La sua prima visita ufficiale all’estero da presidente del Consiglio non è a Berlino o Parigi, dove pure andrà presto, ma in una delle più importanti e promettenti capitali della sponda sud del Mediterraneo. A tutti gli effetti si tratta di un manifesto politicoche Renzi affigge alla porta del semestre di presidenza italiana dell’Unione. Un modo per dire ai colleghi che occorre spostare un po’ più a sud il baricentro di un’Unione troppo teutonica e, forse, anche poco rispettosa della sua storia.«La discussione oggi in Europa è solo sulla crisi economica e sui parametri economici. Dobbiamo cambiare passo e la presidenza italiana del semestre europeo è un’occasione per lavorare insieme ai paesi del Mediterraneo». Le sue idee Renzi le espone prima al presidente dell’assemblea costituente tunisina, Ben Jaafar, e poi al premier Jomaa che incontra nel palazzo del governo dove si intrattiene con i giornalisti prima di incontrare la comunità italiana nella sede dell’ambasciata italian. Settemila imprese italiane, e non solo big player come Eni, Terna o Benetton, operano in questa terra che da qualche anno accoglie anche numerosi pensionati italiani che trovano il ”posto al sole” economico e salutare.

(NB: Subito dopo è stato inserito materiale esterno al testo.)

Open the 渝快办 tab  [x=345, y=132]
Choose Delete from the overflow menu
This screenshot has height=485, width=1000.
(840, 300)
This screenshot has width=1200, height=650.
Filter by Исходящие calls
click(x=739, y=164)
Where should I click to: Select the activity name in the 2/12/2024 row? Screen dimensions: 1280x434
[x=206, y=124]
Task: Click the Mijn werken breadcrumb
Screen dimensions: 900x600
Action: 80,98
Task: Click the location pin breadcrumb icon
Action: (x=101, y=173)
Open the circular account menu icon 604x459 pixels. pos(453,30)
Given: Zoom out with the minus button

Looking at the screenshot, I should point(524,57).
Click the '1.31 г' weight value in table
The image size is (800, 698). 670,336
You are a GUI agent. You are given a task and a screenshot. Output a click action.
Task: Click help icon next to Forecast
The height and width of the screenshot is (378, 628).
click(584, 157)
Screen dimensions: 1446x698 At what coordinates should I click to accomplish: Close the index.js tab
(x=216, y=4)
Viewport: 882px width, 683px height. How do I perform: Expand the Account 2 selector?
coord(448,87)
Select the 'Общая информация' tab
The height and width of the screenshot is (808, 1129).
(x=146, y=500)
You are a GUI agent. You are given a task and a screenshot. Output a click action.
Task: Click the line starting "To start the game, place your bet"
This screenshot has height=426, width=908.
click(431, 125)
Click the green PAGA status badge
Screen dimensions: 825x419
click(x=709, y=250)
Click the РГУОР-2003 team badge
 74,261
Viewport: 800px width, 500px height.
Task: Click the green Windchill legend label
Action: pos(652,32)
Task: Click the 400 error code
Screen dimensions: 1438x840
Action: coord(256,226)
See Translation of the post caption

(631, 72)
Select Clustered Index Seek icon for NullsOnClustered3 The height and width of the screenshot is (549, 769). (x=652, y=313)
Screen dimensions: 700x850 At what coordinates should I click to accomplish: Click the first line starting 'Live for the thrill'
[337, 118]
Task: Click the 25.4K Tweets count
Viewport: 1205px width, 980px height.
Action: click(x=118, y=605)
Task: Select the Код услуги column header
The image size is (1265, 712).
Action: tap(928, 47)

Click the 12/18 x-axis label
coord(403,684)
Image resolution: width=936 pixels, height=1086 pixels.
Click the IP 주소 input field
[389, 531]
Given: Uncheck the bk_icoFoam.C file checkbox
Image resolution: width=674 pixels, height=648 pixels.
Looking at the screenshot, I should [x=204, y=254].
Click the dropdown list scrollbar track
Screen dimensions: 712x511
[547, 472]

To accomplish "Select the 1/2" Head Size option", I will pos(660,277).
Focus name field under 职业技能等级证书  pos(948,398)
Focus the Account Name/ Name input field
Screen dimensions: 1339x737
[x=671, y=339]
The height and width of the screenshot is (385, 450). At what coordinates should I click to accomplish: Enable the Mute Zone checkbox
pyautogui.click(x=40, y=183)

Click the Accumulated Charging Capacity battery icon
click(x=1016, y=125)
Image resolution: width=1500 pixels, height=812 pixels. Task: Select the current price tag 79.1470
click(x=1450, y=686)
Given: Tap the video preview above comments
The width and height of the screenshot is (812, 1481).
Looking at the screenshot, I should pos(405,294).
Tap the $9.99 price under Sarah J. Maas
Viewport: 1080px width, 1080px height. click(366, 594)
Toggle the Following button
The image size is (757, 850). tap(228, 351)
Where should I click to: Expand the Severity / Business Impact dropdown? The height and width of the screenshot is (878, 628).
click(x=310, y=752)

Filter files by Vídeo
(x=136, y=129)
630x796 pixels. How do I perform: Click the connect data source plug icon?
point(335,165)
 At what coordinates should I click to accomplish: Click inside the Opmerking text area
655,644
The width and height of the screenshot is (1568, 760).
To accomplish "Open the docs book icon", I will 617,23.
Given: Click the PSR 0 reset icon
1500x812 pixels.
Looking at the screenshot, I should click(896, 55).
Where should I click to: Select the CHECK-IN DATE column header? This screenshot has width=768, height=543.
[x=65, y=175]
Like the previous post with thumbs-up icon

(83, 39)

«Irrispettoso» paragonare l’instabilità tunisina a quella italiana perché, si scalda Renzi, «qui non c’era democrazia». Parole importanti per uno che pensa di fare la rivoluzione nel suo Paese e da ieri ritiene di esserci un po’ più vicino grazie al sì di Forza Italia all’emendamento che sblocca la legge elettorale. Renzi è convinto di farcela e di potersi intestare la fine del bicameralismo perfetto e di mettere la sua faccia sulla Terza Repubblica. «Oggi si è fatto un importante passo avanti», spiega il premier mentre il sottosegretario Delrio lo ascolta dalla prima file certificando di fatto il suo ruolo di ”uomo-ombra”, se non di vice del premier. A Roma i due hanno lasciato Guerini e la Boschi e trattare con gli uomini del Cavaliere. Proprio a lui Renzi dedica una risposta: «Vorrei sommessamente far notare a Berlusconi, e a tutti quelli che stanno criticando questo passaggio, che è quello che ci eravamo impegnati a fare: legge elettorale con certezza di un vincitore anche attraverso il ballottaggio, riduzione del numero dei parlamentari, riduzione degli sprechi economici regionali attraverso la modifica del Titolo V della Costituzione».
LE RESISTENZE

Renzi è consapevole di camminare su un filo d’acciaio sospeso nel vuoto, ma dà per scontata la cancellazione del Senato e quindi non prende nemmeno in esame la critica di coloro che lo accusano di dotare il Paese - per un anno e oltre - di un sistema elettorale quantomeno bislacco. «E’ un problema secondario - sostiene - perché il Senato verrà abolito». Le resistenze sono tante, ma il presidente del Consiglio le ignora e, soprattutto, tira diritto sapendo che dopo il varo dell’Italicum sarà ancor più difficilefar saltare il governo. L’intesa raggiunta, allungando i tempi delle riforma, azzera - a giudizio di Renzi - anche le più o meno stravaganti ipotesi su intese occulte per andare presto al voto. Fedele alla sua cravatta viola, quella delle grandi occasioni, prima di lasciare Tunisi Renzi si chiude per un paio d’ore con i nostri connazionali che lavorano a Tunisi nella sede dell’ambasciata ricordando loro di non «dimenticarsi mai del nostro Paese».